Ten Things Mayor Mamdani Can Do to Strengthen Transparency, Ethics, and Democracy
We hope Mayor Mamdani and his team will have more to say about fighting corruption and making NYC government more accountable to the people. Yet, there are dozens of things he can theoretically do to improve transparency, curb corruption, and reduce the ability of big money to buy NYC elections. Here are ten that Reinvent Albany believes are politically attainable, easy to implement, and a reasonable place for a new mayor to start.
Transparency
- Improve agency compliance with the Freedom of Information Law (FOIL)
- Swiftly implement and fully fund the new NYC FOIL Law. Agencies now must use the Department of Records’ OpenRecords portal, and publish records 14 days after they are provided to the requester.
- Convene a monthly FOIL coordination group, which watchdogs believe improved agency FOIL compliance when it last met under Mayor de Blasio.
- Fully fund OMB’s headcount of FOIL officers, which would do more than anything else to reduce delays of months, even years, of providing public records.
- Clear the Open Data backlog by rapidly automating 344 datasets. This might seem arcane, but provides big bang for the buck by providing more accurate and usable data to the government and public.
- Ban non-disclosure agreements (NDAs) for City employees, except for a narrow range of public safety and personal privacy issues.
Ethics
- Ban third-party payments for travel by any City official – including the Mayor. The City should pay for official travel – not third parties with potential conflicts of interest.

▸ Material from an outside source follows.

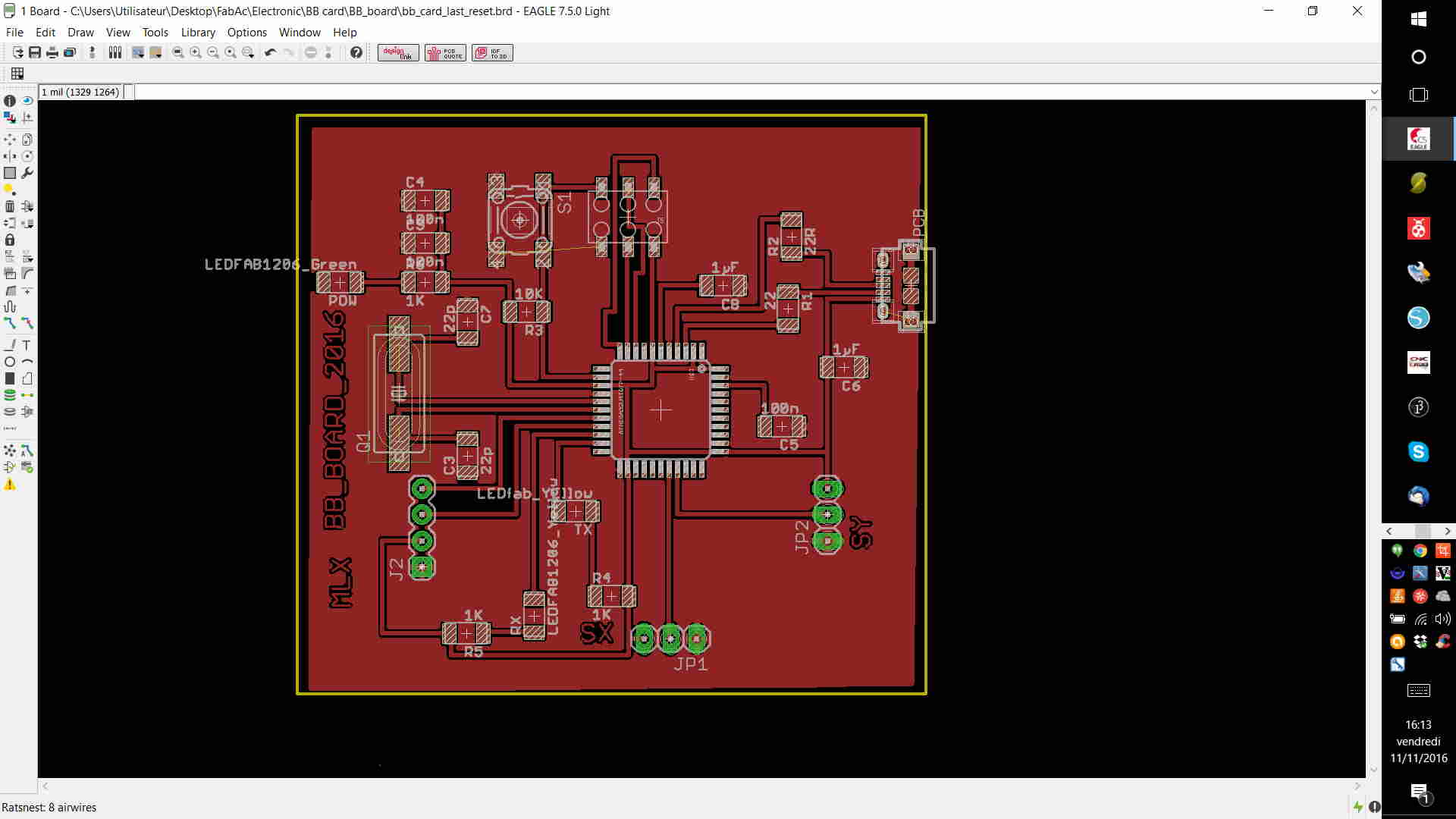This screenshot has height=819, width=1456.
Task: Open the layer display dropdown icon
Action: click(10, 118)
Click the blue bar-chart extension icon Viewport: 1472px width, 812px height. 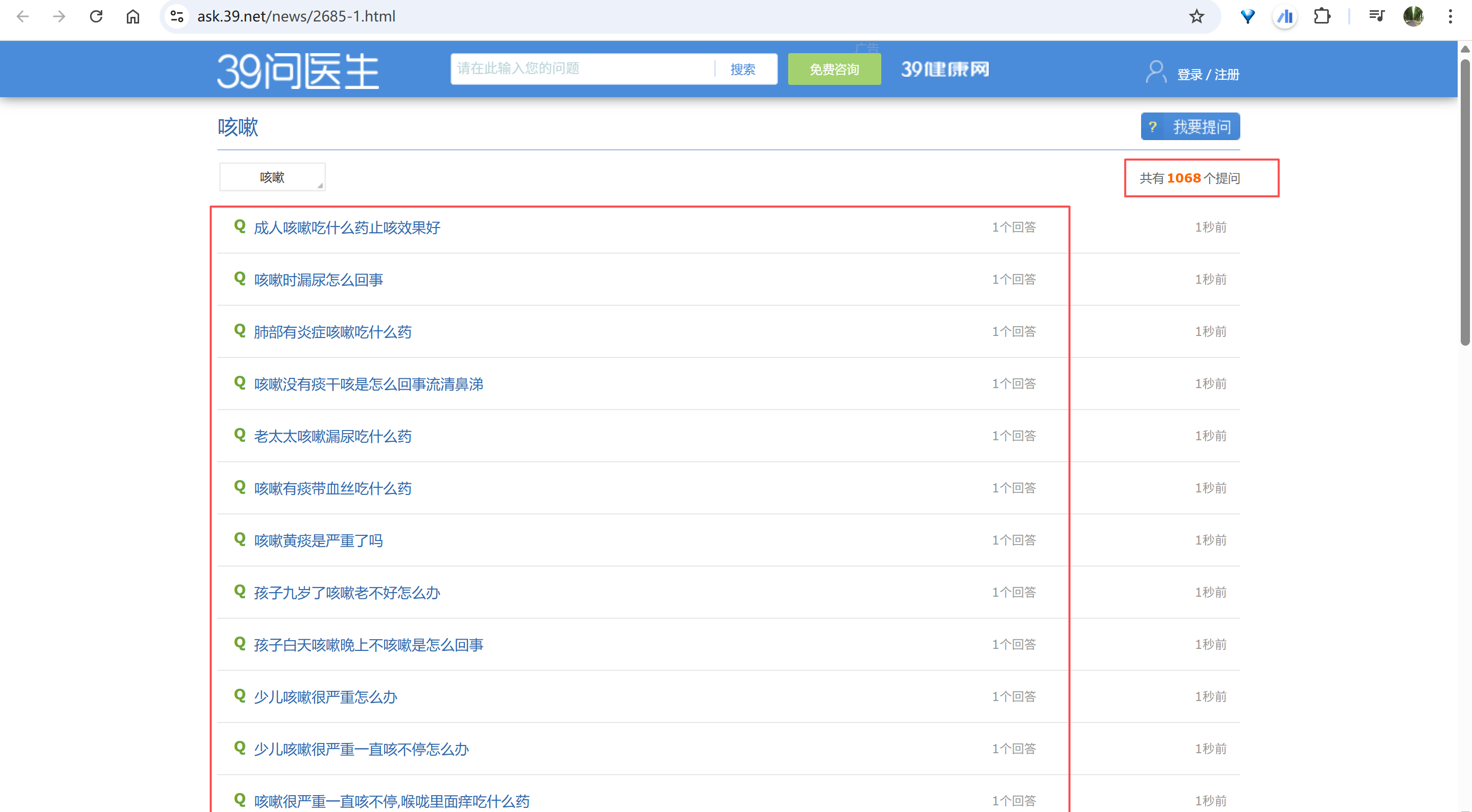(1285, 16)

- Support and strengthen City Council Charter proposals for Department of Investigation (DOI) and Conflicts of Interest Board (COIB). The City Council Charter Commission proposal would provide independent budgeting for DOI and COIB, but there is more Mayor Mamdani can do to increase their independence and effectiveness.
- Require disclosure of written COIB opinions. The Mayor should champion legislation requiring COIB to publish guidance to highest-ranking officials, city-wide elected officials, and councilmembers, and in the meantime ensure that top-ranking officials voluntarily disclose opinions they receive.
Campaign Finance
Reinvent Albany believes gargantuan independent expenditures are a dire threat to fair elections. We note that any super-wealthy person in the United States could spend $100 million or even a billion attempting to influence NYC elections – which becomes more and more likely as wealth inequality skyrockets.

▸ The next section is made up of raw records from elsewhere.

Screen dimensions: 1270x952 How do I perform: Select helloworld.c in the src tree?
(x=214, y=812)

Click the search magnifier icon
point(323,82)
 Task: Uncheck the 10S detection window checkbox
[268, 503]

- Massively increase penalties for independent expenditures (IE) violations. Fines should be increased to between three to ten times the size of an undisclosed expense or contribution. Currently, the maximum penalty is up to 15% of an expense or $10,000 if the cost is unknown – this is the cost of doing business for mega-wealthy donors.
- Increase IE disclosures for improved timeliness and to address dark money.

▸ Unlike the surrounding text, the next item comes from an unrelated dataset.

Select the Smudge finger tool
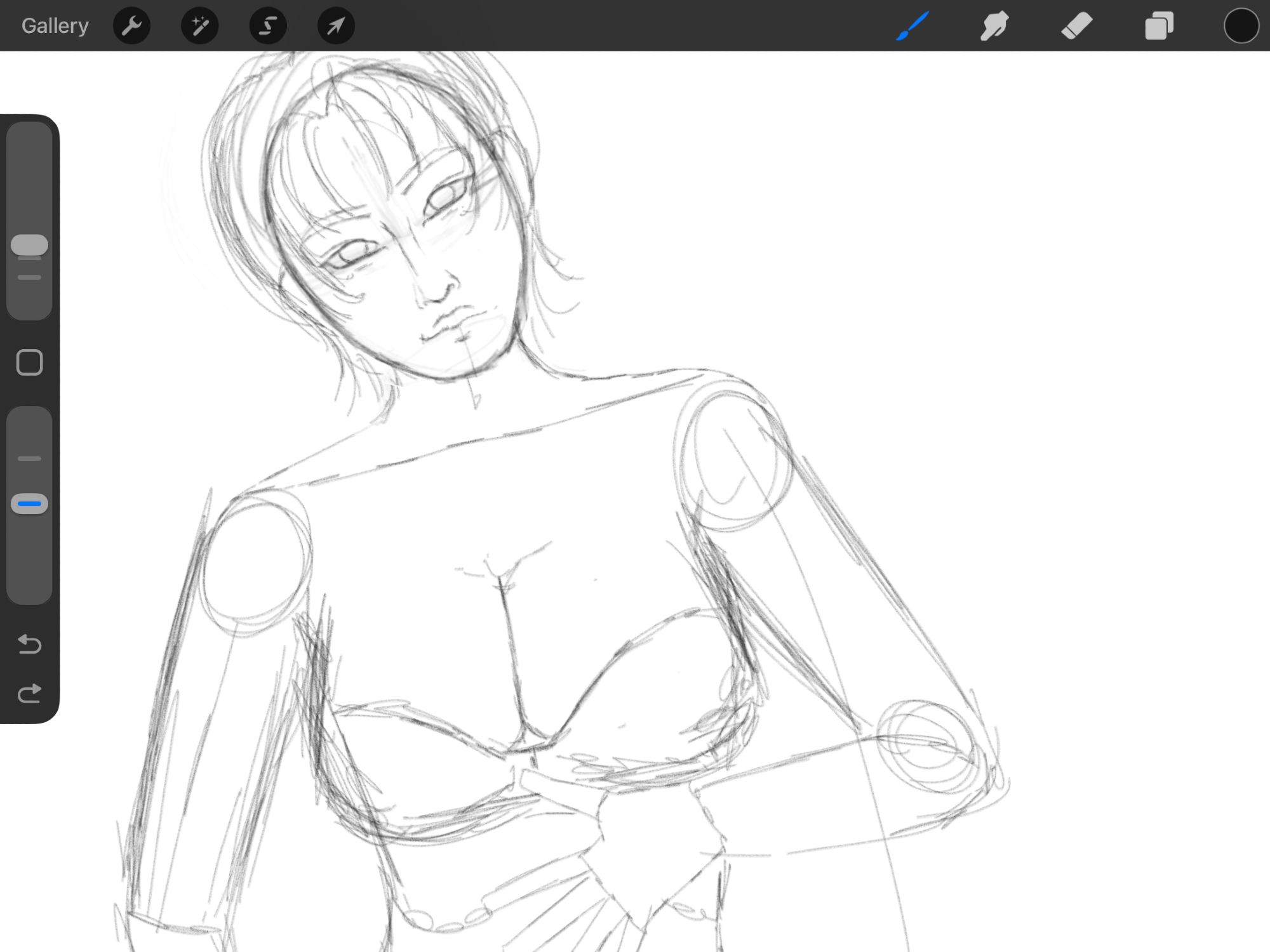 (994, 26)
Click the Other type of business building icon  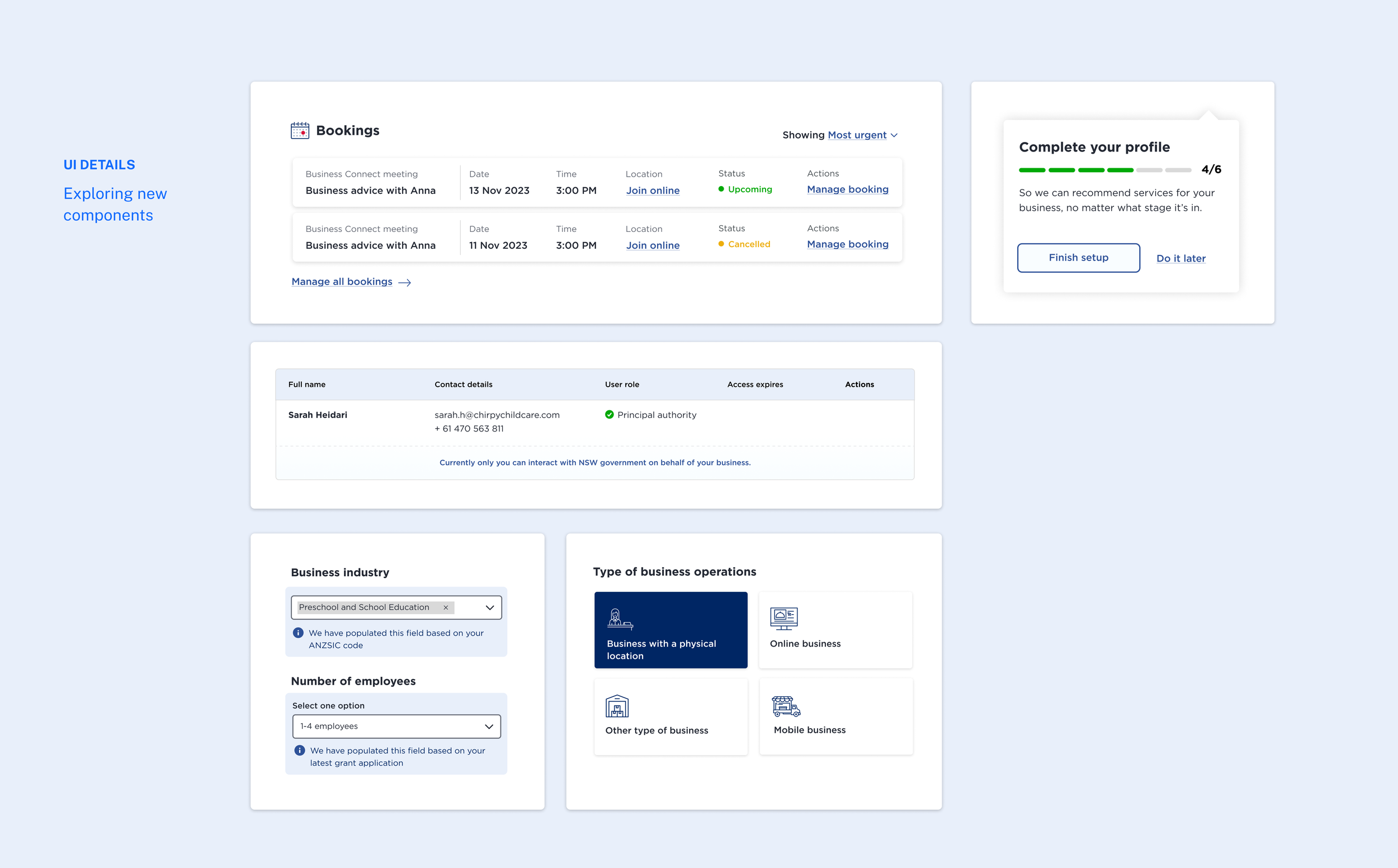617,706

- Move IE disclosure triggers up so that contributions must be disclosed not when the public sees an ad, but when a committee spends on an ad, per the city of Denver’s rules.
- Require IE committees to disclose contributors who contributed any amount in the period 12 months before an election. Currently, contributors of less than $25,000 do not have to disclose contributions more than 12 months before an election. Why?
- Require disclosure of contributors of $1,000 or more to entities giving to the major contributors of independent spenders. This addresses the dark money “nesting doll” problem per Arizona’s Proposal 211.
- Close the MSG “doing business” loophole. People classified as Doing Business easily elude the law by contributing to Political Action Committees (PACs), which then maximize contributions to candidates. See The City’s piece on Madison Square Garden, our September 2023 group letter to the CFB, and CFB’s response.
- Require the host committee and anyone acting as an intermediary at a campaign-sponsored event to register as an intermediary. Currently, law firms, real-estate developers, city vendors, political clubs, and anyone else do not have to disclose soliciting or “bundling” contributions at campaign funded events.